Imidacloprid-mediated alterations on the salivary glands of the Neotropical brown stink bug, Euschistus heros.

Abstract

The management of the Neotropical brown stinkbug Euschistus heros (Hemiptera: Pentatomidae) in soybean fields has been heavily dependent on the application of neonicotinoid insecticides. Neonicotinoids act primarily by impairing the function of the nicotinic acetylcholine receptors of the nervous system. These compounds also target specific organs (e.g., salivary glands), which may potentiate their insecticidal efficacy. Here, we evaluated whether the exposure to the neonicotinoid imidacloprid would cause cytomorphological changes in the salivary glands of E. heros. First, we determined the lethal concentrations (LCs) of imidacloprid through contact and ingestion. Subsequently, the cytomorphology of the salivary glands were evaluated in insect groups that survived exposure to the LC5 (3.75 mg a.i./L), LC50 (112.5 mg a.i./L), or LC75 (375.0 mg a.i./L, equivalent to the recommended field rate) doses. Imidacloprid induced apoptosis and necrosis in the salivary gland cells according to the insecticide concentration and salivary gland region.

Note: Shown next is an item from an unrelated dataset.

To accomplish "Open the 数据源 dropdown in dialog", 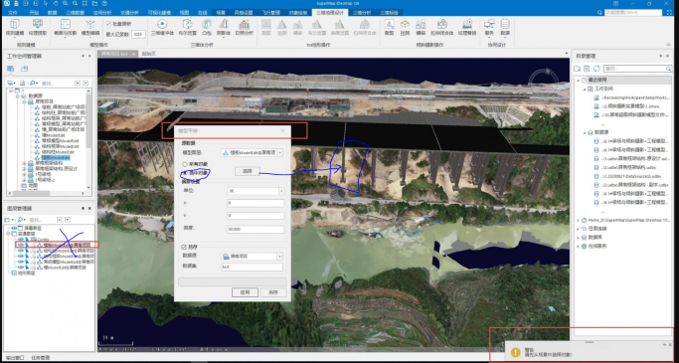I will 253,257.
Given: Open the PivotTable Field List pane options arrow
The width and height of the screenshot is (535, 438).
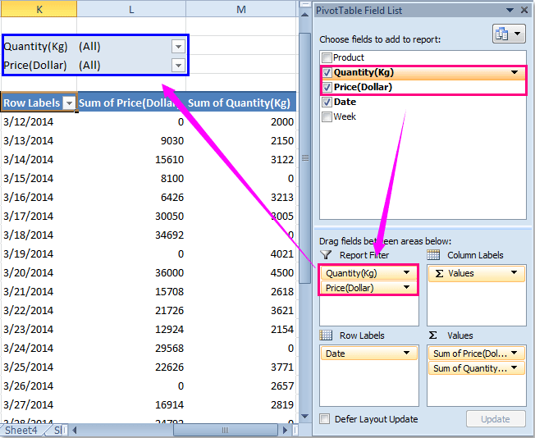Looking at the screenshot, I should coord(509,10).
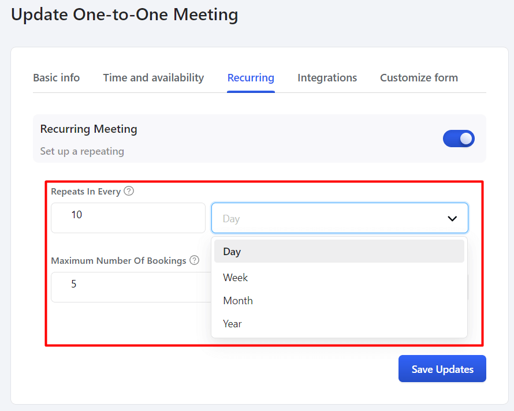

All concentrations increased apoptosis and injured cells (e.g., vacuolization, chromatin condensation, swelling of organelles, and plasma membrane rupture) in the principal and accessory salivary glands. Individuals that survived exposure to the highest concentrations (i.e., LC5 and LC50) were more affected, and exhibited several necrotic cells on their main principal salivary glands. Collectively, our results indicate that imidacloprid exerts toxic effects on the non-target organs, such as the salivary glands, which increases the efficacy of this compound in the management of stink bug infestations.